Journey 2: The Mysterious Island Review

Film Still
  • Journey 2: The Mysterious Island film still


3D CG creepy crawlies are positively Brandoesque next to the cardboard human characters.

2008's Journey to the Center of the Earth, a theme-park ride that adopted the form of a 3D B-movie, was a high-tempo action-adventure that played almost exclusively to its visceral strengths and easy charm. Again drawing inspiration from Jules Verne (famed author of 'The Mysterious Island' and '20,000 Leagues Under the Sea'), Journey 2 swiftly reveals itself to be too overloaded and too clunky to be worthy of the same faint praise bestowed upon its predecessor.

When Sean (Josh Hutcherson) decodes a distress signal sent by his grandfather (Michael Caine) – the sole inhabitant of the eponymous Island – he sets off in an effort to find him. Assembling a motley crew that includes Sean's step-dad (Dwayne Johnson), a helicopter-pilot and his teenage daughter (Luis Guzman and Vanessa Hudgens), the film initially centers on the search for Sean's grandfather, then on their efforts to escape the island before sinks into the ocean. The island's vegetation and wildlife – much of it sci-fi-huge insects and creatures – must, of course, be negotiated in this humdrum race-against-the-clock adventure.

While the filmmakers have made an ill-advised attempt to give more motivation and back story to what is essentially another bland, 3D roller-coaster ride, they do however succeed in creating an impressive backdrop for the island's CG inhabitants. Alas, bumble bees big enough to carry two humans each and a lizard the size of a bus (fearsome, once awoken) are more convincingly-rendered than their human co-stars.

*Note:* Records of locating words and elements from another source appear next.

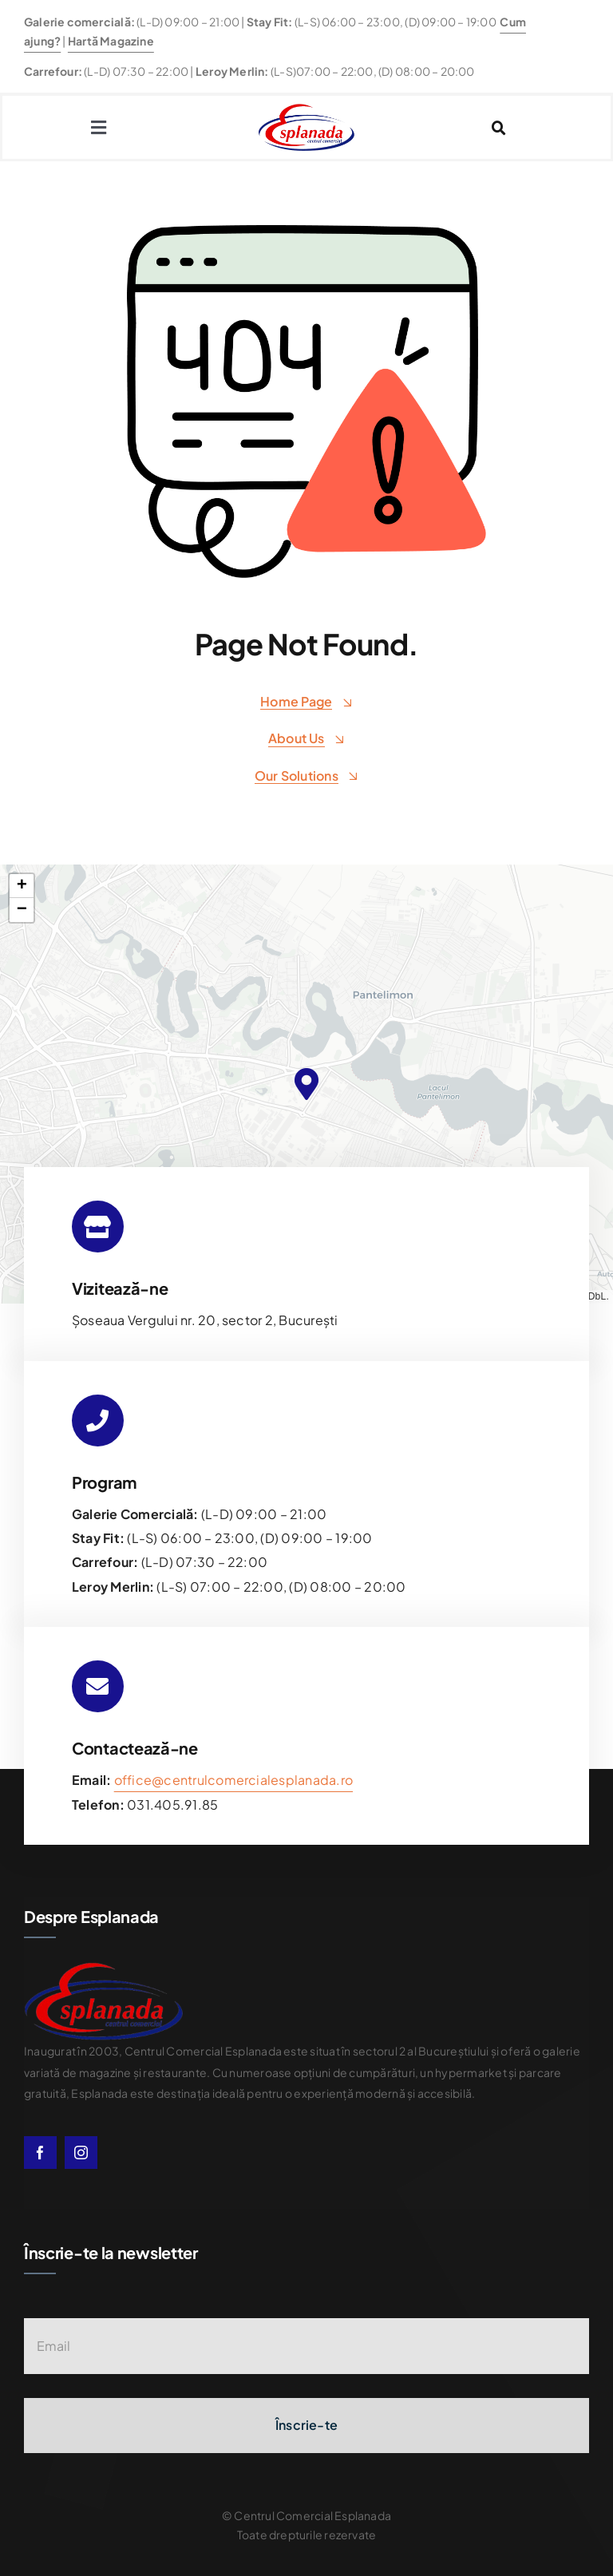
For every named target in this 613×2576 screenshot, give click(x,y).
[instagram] (81, 2152)
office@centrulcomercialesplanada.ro (233, 1779)
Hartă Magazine (111, 41)
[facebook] (40, 2152)
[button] (306, 1084)
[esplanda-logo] (306, 109)
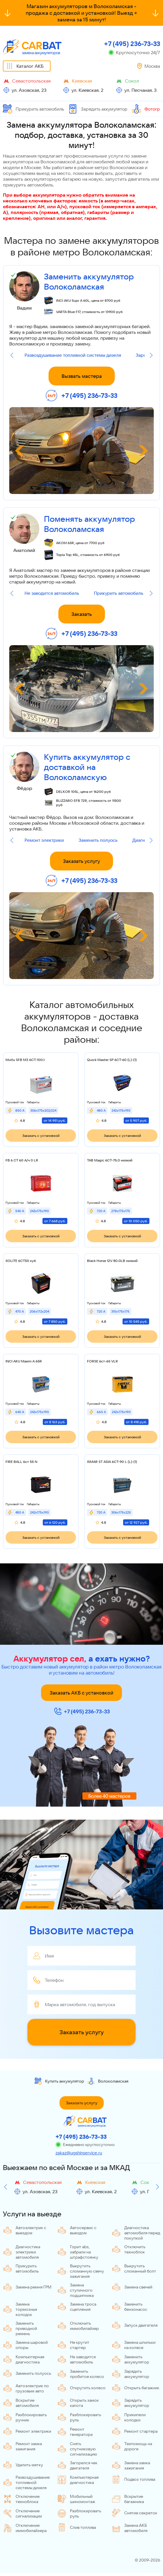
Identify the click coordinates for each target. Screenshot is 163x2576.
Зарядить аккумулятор (97, 109)
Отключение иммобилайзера (25, 2528)
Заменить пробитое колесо (80, 2374)
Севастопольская (31, 81)
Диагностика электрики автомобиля (21, 2252)
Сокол (132, 81)
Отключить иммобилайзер (78, 2326)
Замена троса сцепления (76, 2306)
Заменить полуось (98, 840)
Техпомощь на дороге (132, 2446)
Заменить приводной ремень (20, 2328)
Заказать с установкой (41, 1135)
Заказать (81, 614)
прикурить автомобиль (28, 185)
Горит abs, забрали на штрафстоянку (77, 2252)
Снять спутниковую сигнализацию (77, 2449)
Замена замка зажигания (131, 2465)
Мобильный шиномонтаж (76, 2499)
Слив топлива (76, 2527)
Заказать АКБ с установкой (81, 1693)
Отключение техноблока (21, 2499)
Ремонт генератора (74, 2432)
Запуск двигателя (135, 2325)
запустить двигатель (127, 179)
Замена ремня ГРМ (27, 2287)
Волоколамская (108, 2081)
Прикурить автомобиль (33, 109)
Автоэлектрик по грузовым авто (26, 2388)
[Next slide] (151, 355)
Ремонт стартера (135, 2431)
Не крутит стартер (73, 2345)
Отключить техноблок (128, 2249)
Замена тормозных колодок (20, 2309)
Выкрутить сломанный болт (134, 2268)
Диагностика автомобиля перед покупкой (136, 2233)
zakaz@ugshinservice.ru (78, 2153)
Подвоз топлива (133, 2479)
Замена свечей (132, 2287)
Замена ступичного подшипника (75, 2290)
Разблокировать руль (79, 2417)
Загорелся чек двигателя (77, 2465)
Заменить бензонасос (129, 2306)
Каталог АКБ (30, 66)
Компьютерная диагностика (23, 2359)
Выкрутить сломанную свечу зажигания (80, 2271)
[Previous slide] (11, 355)
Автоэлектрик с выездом (24, 2230)
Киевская (82, 81)
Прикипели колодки (129, 2417)
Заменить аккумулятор (130, 2359)
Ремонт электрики (44, 840)
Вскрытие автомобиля (21, 2403)
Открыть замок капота (78, 2403)
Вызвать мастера (82, 376)
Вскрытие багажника (128, 2499)
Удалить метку (23, 2464)
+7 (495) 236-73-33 (132, 44)
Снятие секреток (134, 2513)
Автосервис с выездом (77, 2230)
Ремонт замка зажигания (22, 2446)
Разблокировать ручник (25, 2417)
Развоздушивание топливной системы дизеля (73, 355)
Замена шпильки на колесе (133, 2345)
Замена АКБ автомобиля (129, 2528)
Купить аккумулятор (59, 2081)
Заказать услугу (81, 861)
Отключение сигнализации (22, 2513)
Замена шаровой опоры (25, 2345)
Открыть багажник (135, 2387)
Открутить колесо (81, 2387)
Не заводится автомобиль (52, 593)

Journey 2's comic relief (there's lots of it, most of it unsuccessful) is left largely in the hands of a one-note Luis Guzman. Vanessa Hudgens – the only female in the film who's not Sean's mother – fills in Romantic Interest detail, while Dwayne Johnson showcases his unique abilities by demonstrating a series of ever-more-routine party-tricks: his popping pecs of love and ukulele-accompanied rendition of 'What a Wonderful World' are amongst the film's most cringe-inducing moments.

With the threat of yet another Verne-inspired sequel looming large in the film's final moments, one can't help but recall Anna Karina's line in Godard's Pierrot le Fou: "We've played Jules Verne too long..." Yes. We have. Enough already with these uninspiring jaunts – especially if no effort is going to be made to stimulate our curiosity and imagination in a way that would truly honour Verne's enchanting writings.


The sequel to a film which was itself an extended FX test reel? No thanks!



The 3D CG creepy crawlies are positively Brandoesque next to the cardboard human characters.